[Dataset entries]

*** Begin section ***

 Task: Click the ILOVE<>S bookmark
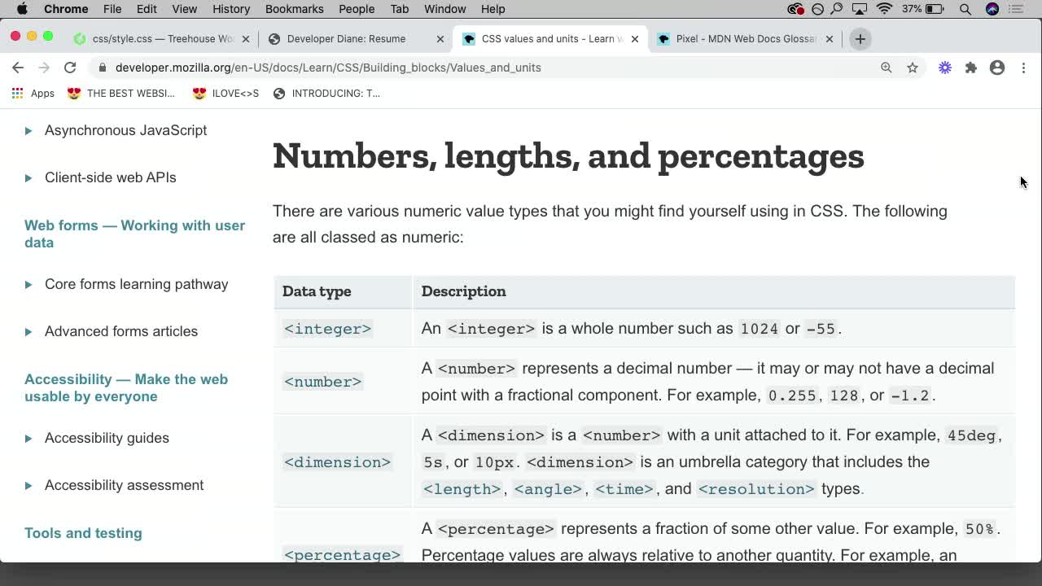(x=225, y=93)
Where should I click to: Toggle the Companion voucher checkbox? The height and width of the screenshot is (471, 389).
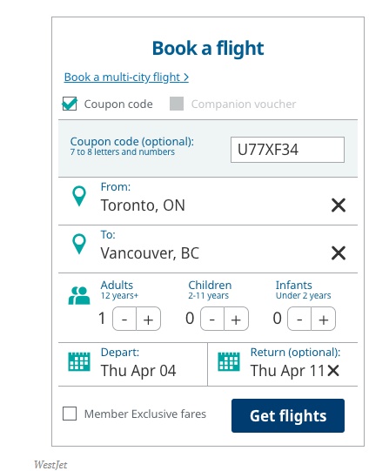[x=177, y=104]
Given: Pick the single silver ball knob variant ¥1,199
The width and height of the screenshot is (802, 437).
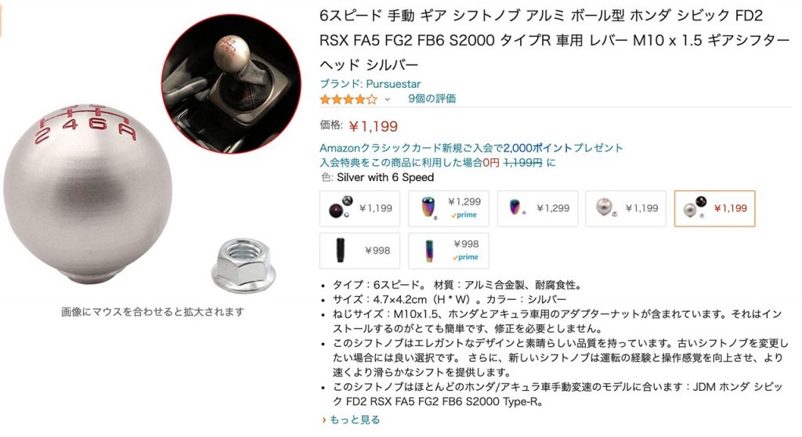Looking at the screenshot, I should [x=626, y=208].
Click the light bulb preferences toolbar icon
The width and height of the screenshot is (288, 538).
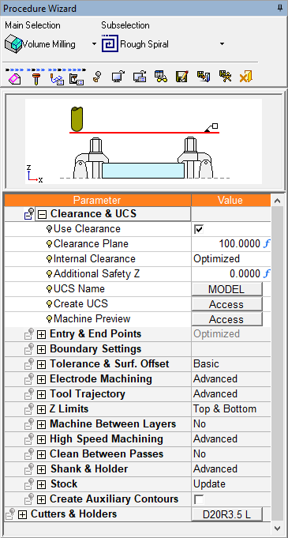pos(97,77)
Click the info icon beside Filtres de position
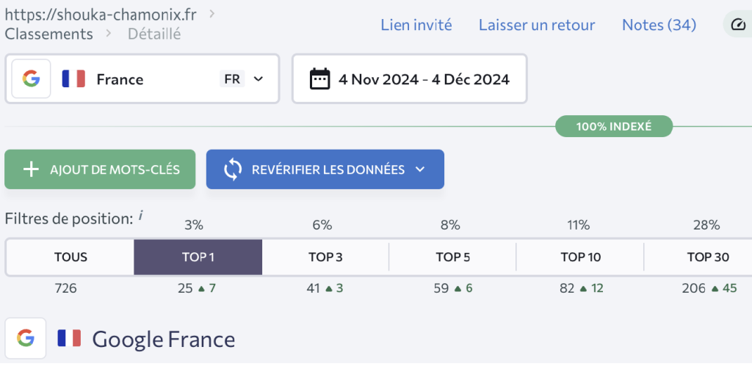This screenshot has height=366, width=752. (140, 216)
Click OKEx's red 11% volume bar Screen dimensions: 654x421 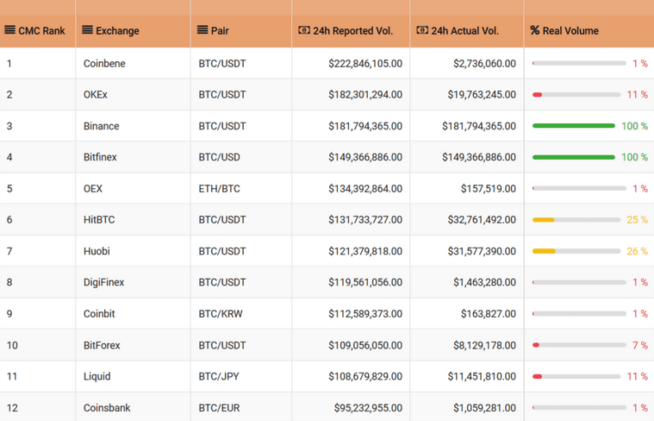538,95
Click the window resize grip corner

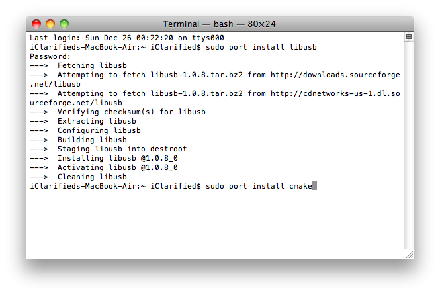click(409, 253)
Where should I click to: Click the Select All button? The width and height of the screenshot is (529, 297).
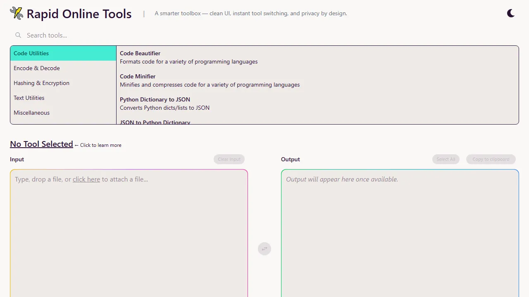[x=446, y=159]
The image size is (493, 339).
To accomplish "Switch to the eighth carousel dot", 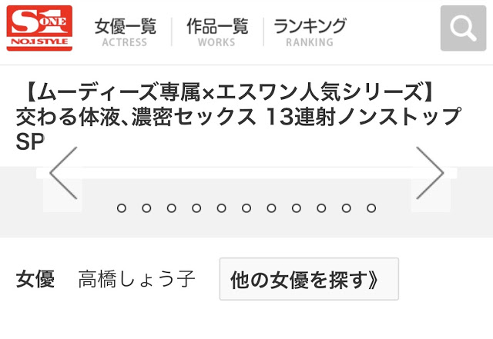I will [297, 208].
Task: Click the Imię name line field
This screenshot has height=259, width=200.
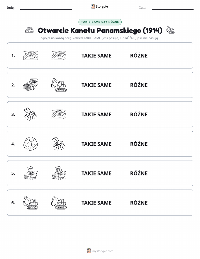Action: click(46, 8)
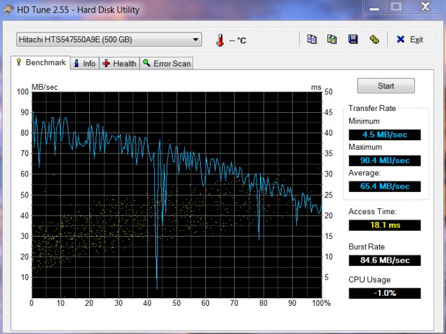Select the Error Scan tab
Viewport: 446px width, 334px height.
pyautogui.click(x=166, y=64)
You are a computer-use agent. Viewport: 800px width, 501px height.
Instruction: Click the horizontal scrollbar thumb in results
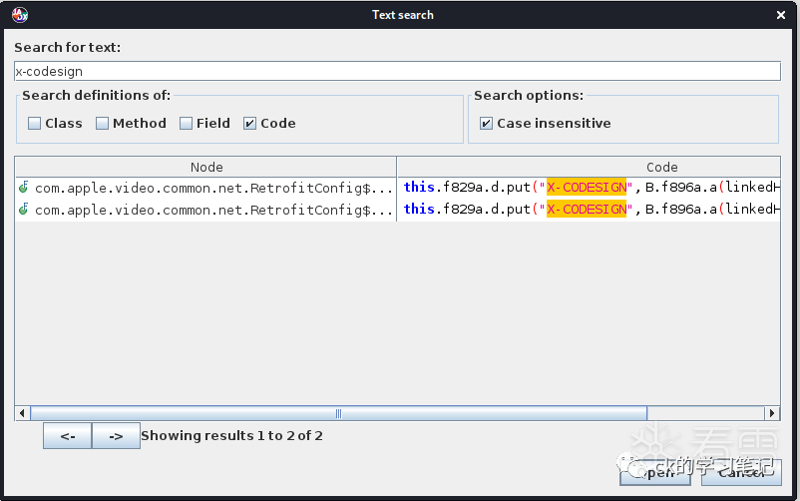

*** End section ***

◆ TASK OBJECTIVE
Give back exactly the lines from the one with "Task: Click the Imię name line field" through the end of the records above, inclusive, and omit any pictures.

◆ ANSWER AREA
Task: Click the Imię name line field
This screenshot has height=259, width=200.
Action: click(46, 8)
Select the Error Scan tab
Viewport: 446px width, 334px height.
pyautogui.click(x=166, y=64)
You are a computer-use agent. Viewport: 800px width, 501px height.
Instruction: Click the horizontal scrollbar thumb in results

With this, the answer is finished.